Outro militar, Gélio Fregapani, diz que há duas ameaças principais – os anglo-saxões e o comunismo – e quer defender o Ocidente cristão e a soberania. Fregapani postula a defesa da soberania brasileira e o fortalecimento do Ocidente. Mas essas coisas se excluem mutuamente.

Mesmo alguém da estirpe de Lorenzo Carrasco, que conhece o movimento Larouche, entra no beco sem saída do “Ocidente cristão”.
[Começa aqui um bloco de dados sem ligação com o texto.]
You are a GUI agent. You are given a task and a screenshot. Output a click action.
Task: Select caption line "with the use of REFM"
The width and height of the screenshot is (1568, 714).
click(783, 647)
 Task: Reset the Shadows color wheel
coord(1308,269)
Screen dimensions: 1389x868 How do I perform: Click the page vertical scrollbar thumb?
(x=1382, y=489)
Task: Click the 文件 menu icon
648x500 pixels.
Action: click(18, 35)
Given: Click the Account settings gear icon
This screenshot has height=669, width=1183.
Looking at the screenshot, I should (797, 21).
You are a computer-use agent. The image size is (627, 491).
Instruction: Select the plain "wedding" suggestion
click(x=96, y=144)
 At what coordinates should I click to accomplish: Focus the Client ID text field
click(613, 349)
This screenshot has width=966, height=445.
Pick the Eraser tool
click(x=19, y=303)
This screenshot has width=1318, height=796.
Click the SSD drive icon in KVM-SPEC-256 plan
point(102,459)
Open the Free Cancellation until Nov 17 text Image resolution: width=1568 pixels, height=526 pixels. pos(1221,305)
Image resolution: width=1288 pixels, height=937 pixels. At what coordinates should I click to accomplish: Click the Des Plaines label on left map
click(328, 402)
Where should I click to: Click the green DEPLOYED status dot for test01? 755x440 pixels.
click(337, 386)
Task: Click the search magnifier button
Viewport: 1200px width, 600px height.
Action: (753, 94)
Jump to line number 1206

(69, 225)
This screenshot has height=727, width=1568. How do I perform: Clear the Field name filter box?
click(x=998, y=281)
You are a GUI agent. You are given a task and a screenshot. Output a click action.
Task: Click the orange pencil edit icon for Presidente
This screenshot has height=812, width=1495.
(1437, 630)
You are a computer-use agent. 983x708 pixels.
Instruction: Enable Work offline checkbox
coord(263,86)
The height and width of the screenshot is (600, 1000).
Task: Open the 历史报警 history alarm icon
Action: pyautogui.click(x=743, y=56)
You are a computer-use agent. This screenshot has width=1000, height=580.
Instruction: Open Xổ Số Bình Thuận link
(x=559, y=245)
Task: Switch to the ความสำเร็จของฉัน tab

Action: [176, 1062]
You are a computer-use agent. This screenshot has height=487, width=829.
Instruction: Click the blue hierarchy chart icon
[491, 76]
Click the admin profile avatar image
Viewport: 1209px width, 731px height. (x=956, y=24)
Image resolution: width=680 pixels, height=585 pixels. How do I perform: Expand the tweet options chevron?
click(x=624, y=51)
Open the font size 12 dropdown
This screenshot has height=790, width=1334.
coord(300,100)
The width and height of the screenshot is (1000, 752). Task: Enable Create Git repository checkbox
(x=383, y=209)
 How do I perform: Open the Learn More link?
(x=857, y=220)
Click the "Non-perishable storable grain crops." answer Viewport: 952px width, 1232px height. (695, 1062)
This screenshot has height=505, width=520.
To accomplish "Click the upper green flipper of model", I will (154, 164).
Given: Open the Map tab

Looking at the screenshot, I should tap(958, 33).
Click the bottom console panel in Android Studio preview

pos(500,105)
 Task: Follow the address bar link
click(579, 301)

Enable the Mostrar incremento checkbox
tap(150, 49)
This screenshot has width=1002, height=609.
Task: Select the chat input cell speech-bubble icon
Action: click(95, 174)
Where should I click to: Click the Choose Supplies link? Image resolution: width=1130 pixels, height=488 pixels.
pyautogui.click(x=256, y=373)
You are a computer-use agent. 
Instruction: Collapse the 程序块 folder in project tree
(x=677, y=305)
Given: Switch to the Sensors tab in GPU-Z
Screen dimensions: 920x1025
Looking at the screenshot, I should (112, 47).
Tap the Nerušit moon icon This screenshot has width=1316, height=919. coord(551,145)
Tanto os eventos na Síria como a aproximação entre o Vaticano e a Igreja Ortodoxa Russa, além da elevação de Putin a um plano singular de estadista, não causam qualquer entusiasmo nos altos círculos de poder ocidentais, especialmente, os grupos oligárquicos anglo-americanos, que têm empreendido uma série interminável de operações clandestinas contra as igrejas Católica e Ortodoxa Russa e mantêm, ao mesmo tempo, uma estratégia de tensão permanente contra a Rússia e seu presidente.

Certo, mas anglo-americanos x Igreja Católica? Na correlação de forças factual (e potencial) ou na mente do caro Lorenzo?

Ideias que predominaram crescentemente desde a derrocada das potências católicas ibéricas e a emergência do domínio colonial anglo-saxônico, há mais de 350 anos. Não há outro caminho racional para a humanidade, se não retornar à ordem de Direito Natural cristão, na qual cada indivíduo ou nação foram criados iguais por Deus, para ter a vida e a liberdade como instrumentos de uma missão, a busca da felicidade individual e geral – ou seja, a busca do Bem Comum. Enterrar em uma vala comum o empirismo radical inglês e o “excepcionalismo” é pré-condição para transformar os recursos de confrontação bélica em recursos para o desenvolvimento e o progresso compartilhados.

Tudo bem. Mas primeiro o catolicismo teria de se desvincular, material e simbolicamente, do protestantismo. Como se realiza isso defendendo o Ocidente? Nenhum desses personagens é entreguista, suas intenções e crenças são sinceras, mas…

Se a CNBB ou semelhante, por exemplo, soltasse amanhã uma nota, defendendo sim o Estado laico, mas criticando o narcotráfico evangélico, teria o apoio da maioria da população – e também de muitos protestantes. Porém, atrapalharia o fluxo de capital do sistema financeiro centrado nos EUA. E os EUA são líderes do «Ocidente cristão».

Em outras palavras, os conservadores ocidentalistas têm desejos contraditórios. Querem simultaneamente:

  • um Brasil mais soberano e altivo
  • fortalecer o Ocidente, que não tem interesse no anterior

O Brasil ser cristão não é problema algum, mas não pode ser ocidental. Porém, seria possível dissociá-los a curto (e até médio) prazo?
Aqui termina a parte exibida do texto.